Revision 14-4; Effective December 1, 2014
If a person is purchasing a replacement home, the proceeds of the sale of the original home are not countable resources for three full months following the month of receipt. For example, if the person received the proceeds on Jan. 13, the exclusion period ends April 30. There are no extensions.
Expenses related to selling the original home and purchasing and occupying the replacement home are deducted from the proceeds. Allowable costs for selling the home include broker fees; commissions; legal fees; mortgage-related fees, such as "points" paid by the seller; inspection and settlement fees; and transfer and other accrued taxes paid by the seller. The person does not have to have paid allowable costs for purchasing and occupying the replacement home by the end of the exclusion period, but the person must have obligated himself to pay them.
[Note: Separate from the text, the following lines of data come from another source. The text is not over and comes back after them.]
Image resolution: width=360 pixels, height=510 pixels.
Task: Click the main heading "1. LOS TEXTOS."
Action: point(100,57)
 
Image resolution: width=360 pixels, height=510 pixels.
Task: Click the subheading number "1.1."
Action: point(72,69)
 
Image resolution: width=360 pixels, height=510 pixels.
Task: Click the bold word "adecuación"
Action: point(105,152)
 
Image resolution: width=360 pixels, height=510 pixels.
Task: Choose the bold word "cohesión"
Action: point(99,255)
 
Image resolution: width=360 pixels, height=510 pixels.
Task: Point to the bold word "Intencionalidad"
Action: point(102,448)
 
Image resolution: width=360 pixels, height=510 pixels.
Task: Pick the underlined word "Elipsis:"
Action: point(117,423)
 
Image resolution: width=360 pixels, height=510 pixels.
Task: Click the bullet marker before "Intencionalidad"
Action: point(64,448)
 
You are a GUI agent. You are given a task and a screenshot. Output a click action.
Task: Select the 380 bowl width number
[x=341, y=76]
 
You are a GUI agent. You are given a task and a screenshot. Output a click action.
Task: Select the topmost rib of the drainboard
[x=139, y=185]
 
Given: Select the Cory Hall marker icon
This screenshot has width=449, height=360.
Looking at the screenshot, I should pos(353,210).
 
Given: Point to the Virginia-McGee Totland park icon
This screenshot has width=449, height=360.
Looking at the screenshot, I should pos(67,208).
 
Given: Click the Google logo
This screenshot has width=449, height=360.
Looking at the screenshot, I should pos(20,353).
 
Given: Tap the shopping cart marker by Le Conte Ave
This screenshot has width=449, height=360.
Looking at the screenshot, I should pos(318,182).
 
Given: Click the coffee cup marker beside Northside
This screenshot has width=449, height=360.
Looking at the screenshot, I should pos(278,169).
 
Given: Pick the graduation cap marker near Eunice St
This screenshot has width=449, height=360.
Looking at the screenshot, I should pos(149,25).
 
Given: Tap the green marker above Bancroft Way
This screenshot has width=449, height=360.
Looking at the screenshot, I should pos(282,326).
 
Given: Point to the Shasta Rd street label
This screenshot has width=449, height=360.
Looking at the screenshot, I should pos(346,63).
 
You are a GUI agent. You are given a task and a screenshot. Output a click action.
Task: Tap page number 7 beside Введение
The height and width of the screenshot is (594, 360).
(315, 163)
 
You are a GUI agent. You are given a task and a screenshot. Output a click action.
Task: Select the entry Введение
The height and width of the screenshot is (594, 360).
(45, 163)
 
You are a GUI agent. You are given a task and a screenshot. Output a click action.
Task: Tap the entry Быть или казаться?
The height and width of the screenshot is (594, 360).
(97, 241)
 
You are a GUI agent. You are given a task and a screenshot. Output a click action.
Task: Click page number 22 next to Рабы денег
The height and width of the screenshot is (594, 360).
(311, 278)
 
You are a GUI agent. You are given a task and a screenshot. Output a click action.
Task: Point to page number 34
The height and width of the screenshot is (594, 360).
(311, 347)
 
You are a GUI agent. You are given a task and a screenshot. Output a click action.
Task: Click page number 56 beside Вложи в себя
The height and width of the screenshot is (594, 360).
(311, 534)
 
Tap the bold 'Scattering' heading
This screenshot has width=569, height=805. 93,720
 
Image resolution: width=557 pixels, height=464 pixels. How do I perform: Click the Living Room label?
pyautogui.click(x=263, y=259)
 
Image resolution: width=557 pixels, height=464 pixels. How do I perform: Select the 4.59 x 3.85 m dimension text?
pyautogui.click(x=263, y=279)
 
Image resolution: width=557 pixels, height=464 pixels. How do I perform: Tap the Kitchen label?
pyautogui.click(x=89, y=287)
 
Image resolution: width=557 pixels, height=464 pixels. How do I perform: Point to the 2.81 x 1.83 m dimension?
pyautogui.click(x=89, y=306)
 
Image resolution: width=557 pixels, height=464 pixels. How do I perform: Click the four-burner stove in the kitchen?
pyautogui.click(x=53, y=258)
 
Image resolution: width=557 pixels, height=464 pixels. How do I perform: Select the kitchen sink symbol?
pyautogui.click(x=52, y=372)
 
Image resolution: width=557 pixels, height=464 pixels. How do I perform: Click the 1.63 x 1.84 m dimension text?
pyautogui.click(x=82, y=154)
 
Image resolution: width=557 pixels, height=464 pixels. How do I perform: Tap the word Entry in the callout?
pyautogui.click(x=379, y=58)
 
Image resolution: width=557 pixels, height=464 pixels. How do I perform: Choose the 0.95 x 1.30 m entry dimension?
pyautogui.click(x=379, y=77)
Allowable costs include down payments; settlement costs; loan processing fees and points; moving expenses; costs of necessary repairs or replacements to the replacement home's existing structure or fixtures, such as furnace, plumbing and built-in appliances; and mortgage payments on the replacement home for periods before occupancy.
Any proceeds in excess of the cost of replacing and occupying the home are countable resources.
If the original home was excluded for intent to return, the replacement home retains that exclusion even if the individual has not physically occupied the new home.
See Section F-3121, Intent to Return Policy.